We can achieve that peace of mind, Dadi Janki and her BK sisters and brothers suggest, through regular meditation and an understanding that we are each divine souls, fundamentally and irrevocably connected to the Supreme Being. When we get absorbed in our outer material “package,” our bodies, we disconnect from our spiritual source. Dadi is convinced that is how we have lost our way and cannot achieve world peace.
After speaking, she offers each one in the room toli, a sweet desert accompanied by an inspirational card and the silent blessing of her gaze. She showered me with gifts at the end of the interview but insisted that she didn’t need a gift from me. My visit was “her gift,” she told Suman, who translated for us.
Nevertheless, the next day I was able to sneak a gift into her hands: a tiny wooden oval box that served as a pencil sharpener. She opened the box to discover a bright-red wooden ladybug, wiggling and jiggling. On the inside cover the message read “I love you.” Dadi Janki laughed heartily in pure, unadulterated enjoyment. For a moment I imagined this 95-year-old sage as a six-year-old child. I managed to plant a quick kiss on her forehead before taking my leave. Her sweet smile in response still lingers with me.

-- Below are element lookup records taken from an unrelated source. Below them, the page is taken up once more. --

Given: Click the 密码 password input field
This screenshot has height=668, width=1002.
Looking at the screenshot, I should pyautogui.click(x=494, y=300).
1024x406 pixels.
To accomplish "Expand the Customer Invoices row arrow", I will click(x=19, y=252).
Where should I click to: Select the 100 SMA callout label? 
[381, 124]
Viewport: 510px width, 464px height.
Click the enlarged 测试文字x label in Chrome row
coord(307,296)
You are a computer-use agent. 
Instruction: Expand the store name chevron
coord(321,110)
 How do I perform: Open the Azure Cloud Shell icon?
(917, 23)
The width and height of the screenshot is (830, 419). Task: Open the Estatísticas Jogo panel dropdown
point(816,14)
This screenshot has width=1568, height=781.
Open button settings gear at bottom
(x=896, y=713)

Many charming and memorable stories were shared about Dadi Janki that week. I particularly relished the one about political leaders and heads of state who were invited to experience “peace of mind” at a special retreat for them at Mount Abu. “You are most welcome to attend,” Dadi Janki told them all, “but leave your thrones behind. Here we all sit in the same kind of chair.”
Completing these lines, it occurs to me that I’ve been sitting for more than three hours at my computer without a “check in.” A delicious “peace of mind” moment greets me as I slip past the demands of the day. Traffic control!